The Tube was amazing. That takes me back. That was Massive Attack’s members club. Some of the parties there were incredible. Kerri Chandler playing, you lot doing reggae. Early dubstep, Skream before anyone had heard of him. That was a fertile time in Bristol’s history. Did you play down there a lot then?

So he’d alternate it between me and Derek, DJ Derek. The thing about me is that if you put me on a poster, a lot of people won’t turn up. However, if you put me in a club with a lot of people, they won’t go home. Well, actually people do come…

I would strongly disagree. You have a good following.

That’s thanks to you!

People know you, certainly in Bristol. It’d be good for people elsewhere to get to know you. You’ve got a ridiculous record collection, let’s go back to that. A lot of ska, rocksteady, heavy reggae…

72-75. Ska finished. It was too hot in Jamaica to dance that fast. Rocksteady was really nice – harmonies and melodies but kind of slow. The fast reggae they made for skinheads was popular over there too. Then they started being more experimental.

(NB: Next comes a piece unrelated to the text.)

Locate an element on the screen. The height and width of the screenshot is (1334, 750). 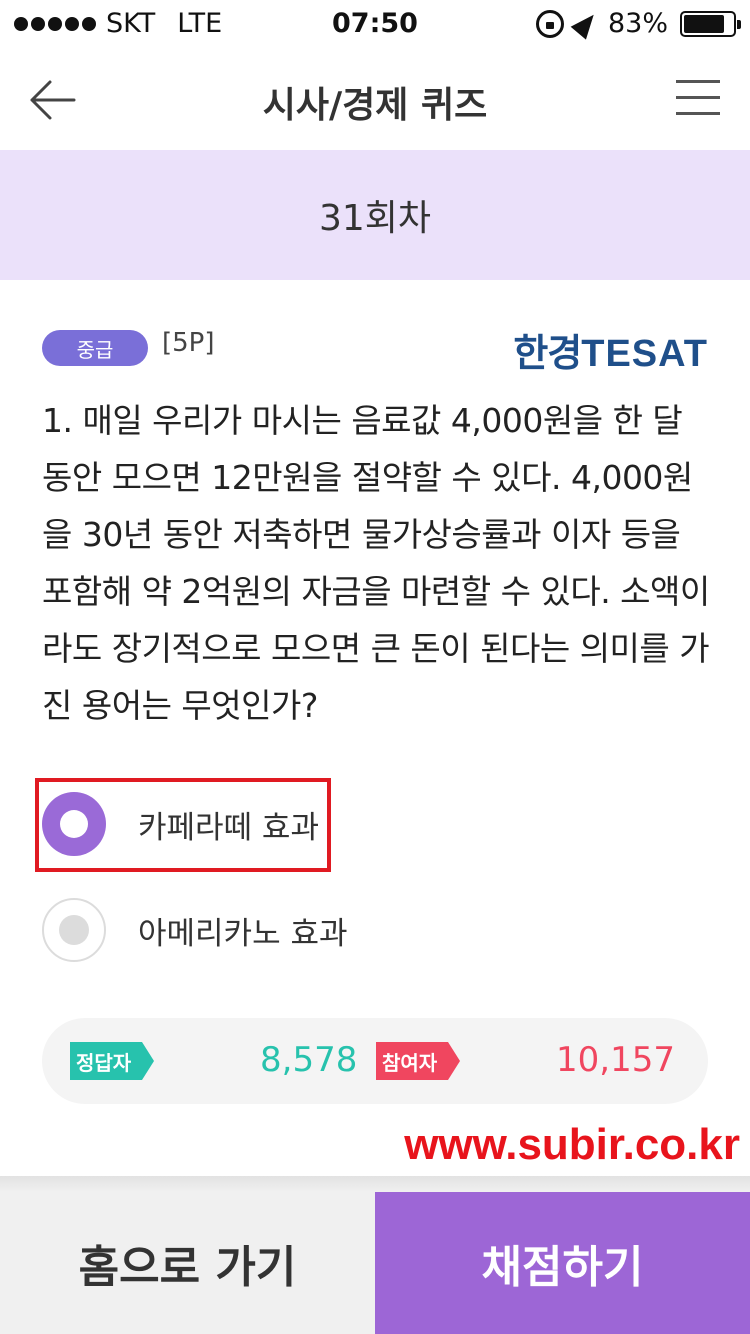
app-header: 시사/경제 퀴즈 is located at coordinates (375, 100).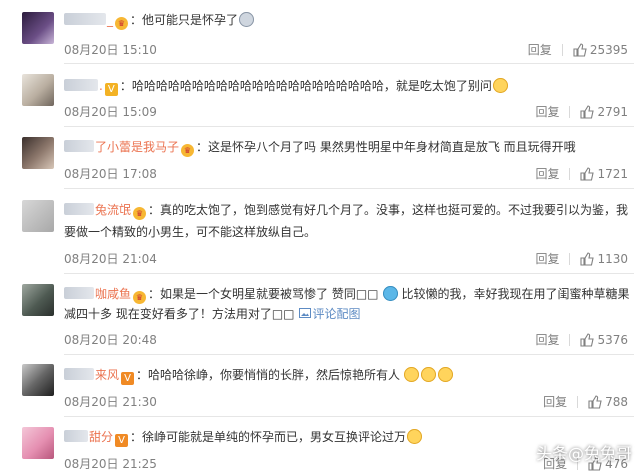 The width and height of the screenshot is (642, 474). What do you see at coordinates (110, 340) in the screenshot?
I see `comment-time: 08月20日 20:48` at bounding box center [110, 340].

What happened yesterday, nobody is interested in it. They all just want what’s happening now. What’s fresh. You had Bunny Lee’s studio, you had Coxsone, you had Treasure Isle, King Tubby’s studio.

I’m a big fan of Tubby’s…

You have to be. If you don’t… pack up and go home! It got much more experimental on the production side of it, you know. That was what made it exciting. I had a tune from Randy’s, by Lloyd Parks – it’s called “Ordinary Man”. All they did – it seems facile – is they’d run tape backwards with the volume up. There’s a bit of studio chat and that goes on and it’s all brand new. You’ve also got a period when the rocksteady music was based around really good instrumentals, especially out of Studio One. You don’t know if it’s ska or rocksteady it’s a bit of both.

Is that what you’d call the heavy reggae?

Nah the heavy reggae… the lyrics started to change. It starts to become sufferers music with political comment. The DJ’s would comment about the literacy program launched in the early 70’s to help people read. They’d talk about that, the DJ’s would talk about what was happening topically. It got more political and the influence of rastas became more and more prominent. Channel One started making music, it was fantastic.

How do you approach DJing?

I generally look at who’s in front of me. As a DJ it’s your job to entertain who’s there, make good decisions. Carry enough of this, that and the other.

Do you still carry it all in a suitcase?

Nah… I used to love that suitcase… I’ve got a magma camou aged padded one that you take on a plane and a couple of other boxes. I’ll see what goes down, you never know what goes down on the night do you? Take a box of records, play for a day…

Have you got some special, rare records that you’ll play?

I’ve got specials yeah. I’ve got Johnnie Clarke and Cornell Campbell – they mention my name, they’re dubs. There’s a few things I’ve got that not many other people have got. But generally they’re not… I’ve got an Alton Ellis cut of “If I Ruled This World”. I’ve got a different cut of “Better Days” that only 3 people have got. It’s a killer tune. I’ve got a few things that I keep that I really like and that people tend to like, but a lot of the time if it’s just the warm up I play things people know. I was up in Chester one night and every record was £1000 and it weren’t doing nothing so I said why don’t you play something people know.

I like your approach to it. You have a collection that would a lot of people go wow but you’re not pretentious about it.

It’s about the dance, I think that’s really important. It’s not about me. It’s about the people there. That’s what you’re paid for, not to impress them with who you think you are.